Now that's a smoker.  At local festival

.


----------



## smokin peachey (Sep 25, 2021)

Seems like the axles are a bit undersized for something that big. How do they open the lid? Any inside pics?


----------



## smokerjim (Sep 25, 2021)

Can do a couple butts in that


----------



## smokeymose (Sep 25, 2021)

smokin peachey said:


> How do they open the lid?


Forklift and logging chain?


----------



## smokeymose (Sep 25, 2021)

smokerjim said:


> Can do a couple butts in that


And a small Elephant if you load it tight....


----------



## JLeonard (Sep 25, 2021)

thats for cooking those Fred Flinstone dino ribs!
Jim


----------



## Displaced Texan (Sep 25, 2021)

I think the firebox is too small.


----------



## TNJAKE (Sep 25, 2021)

Displaced Texan said:


> I think the firebox is too small.


Are you saying they should add a couple of feet to it?


----------



## smokin peachey (Sep 25, 2021)

Displaced Texan said:


> I think the firebox is too small.


Definitely is and the stack isn’t tall enough


----------



## smokeymose (Sep 25, 2021)

Elmo: "Hey, Jake, the truck stop down the road put in a new tank and said we could have the old one free if we hauled it off!"
Jake: "I have an idea. Give me a paper and pencil and hold my beer..."


----------



## BrianGSDTexoma (Sep 25, 2021)

They just using to keep food warm.  I have had their BBQ in town and it sucks as does most locally here.


----------



## smokin peachey (Sep 25, 2021)

BrianGSDTexoma said:


> They just using to keep food warm.  I have had their BBQ in town and it sucks as does most locally here.


They must have a lot of food to keep warm.
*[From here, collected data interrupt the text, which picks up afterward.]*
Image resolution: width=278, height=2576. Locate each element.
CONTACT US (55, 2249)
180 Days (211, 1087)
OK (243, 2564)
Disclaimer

Looks like a 12-15,000 gallon tank


----------



## jcam222 (Sep 25, 2021)

WTH does he cook in that ?? Lol. How many whole cows you suppose would fit?


----------



## chopsaw (Sep 25, 2021)

jcam222 said:


> WTH does he cook in that ??


Nothing yet . Still waiting for it to get to temp .


----------



## golfpro2301 (Sep 25, 2021)

If you wanted to cook on Sat you would need to start pre heating on Thursday. Be cooking whole elephants in that


----------



## daspyknows (Sep 25, 2021)

Fill her up with a few of these.  https://www.food.com/recipe/whole-stuffed-camel-67495


----------



## Dive Bar Casanova (Sep 26, 2021)

Didn’t catch the town but the news showed a cement truck for mixing batter with feeder hoses surrounded by flat top griddles they used for their pancake breakfast.


----------